AUTOCONOMIENTO – María José Rosillo

María José Rosillo RPJ 558 Descarga aquí el artículo en PDF

María José Rosillo

rosillotorralba@gmail.com

Cuenta una leyenda que al matemático griego Tales de Mileto, se le acercó un día un filósofo, quien, tratando de confundirlo, le hizo nueve preguntas para probar su sabiduría.

¿Qué es lo más antiguo? Dios, porque siempre ha existido.

¿Qué es lo más bello? El universo, porque es obra de Dios.

¿Cuál es la mayor de todas las cosas? El espacio, porque contiene todo lo creado.

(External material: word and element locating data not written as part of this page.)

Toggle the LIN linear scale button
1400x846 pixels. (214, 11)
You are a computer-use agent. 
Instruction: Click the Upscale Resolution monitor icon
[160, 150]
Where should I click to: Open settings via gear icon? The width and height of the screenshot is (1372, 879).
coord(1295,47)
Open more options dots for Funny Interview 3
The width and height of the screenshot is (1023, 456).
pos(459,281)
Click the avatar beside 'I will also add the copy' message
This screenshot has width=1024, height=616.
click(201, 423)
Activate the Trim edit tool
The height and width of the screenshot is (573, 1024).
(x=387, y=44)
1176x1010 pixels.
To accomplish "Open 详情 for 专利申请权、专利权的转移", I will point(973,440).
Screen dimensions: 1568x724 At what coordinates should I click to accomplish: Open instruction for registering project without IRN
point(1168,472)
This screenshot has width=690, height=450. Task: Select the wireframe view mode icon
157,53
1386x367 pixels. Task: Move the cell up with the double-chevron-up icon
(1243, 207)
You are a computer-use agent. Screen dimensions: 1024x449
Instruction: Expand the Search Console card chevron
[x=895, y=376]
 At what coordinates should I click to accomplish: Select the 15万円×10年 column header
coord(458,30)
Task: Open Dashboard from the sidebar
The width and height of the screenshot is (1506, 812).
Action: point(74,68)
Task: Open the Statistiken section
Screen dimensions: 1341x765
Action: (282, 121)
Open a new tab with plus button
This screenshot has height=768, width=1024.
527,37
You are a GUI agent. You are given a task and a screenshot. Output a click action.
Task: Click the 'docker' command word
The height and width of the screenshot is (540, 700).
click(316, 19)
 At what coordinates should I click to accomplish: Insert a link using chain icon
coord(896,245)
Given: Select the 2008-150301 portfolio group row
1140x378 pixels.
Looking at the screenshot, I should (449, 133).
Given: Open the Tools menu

¿Qué es lo más constante? La esperanza, porque permanece en el hombre después que lo ha perdido todo.

¿Cuál es la mejor de todas las cosas? La virtud, porque sin ello no existiría nada bueno.

¿Cuál es la más rápida de todas las cosas? El pensamiento, porque en menos de un minuto nos permite volar hasta los confines del universo.

¿Cuál es la más fuerte de todas las cosas? La necesidad, porque es con lo que el hombre enfrenta a todos los peligros en la vida.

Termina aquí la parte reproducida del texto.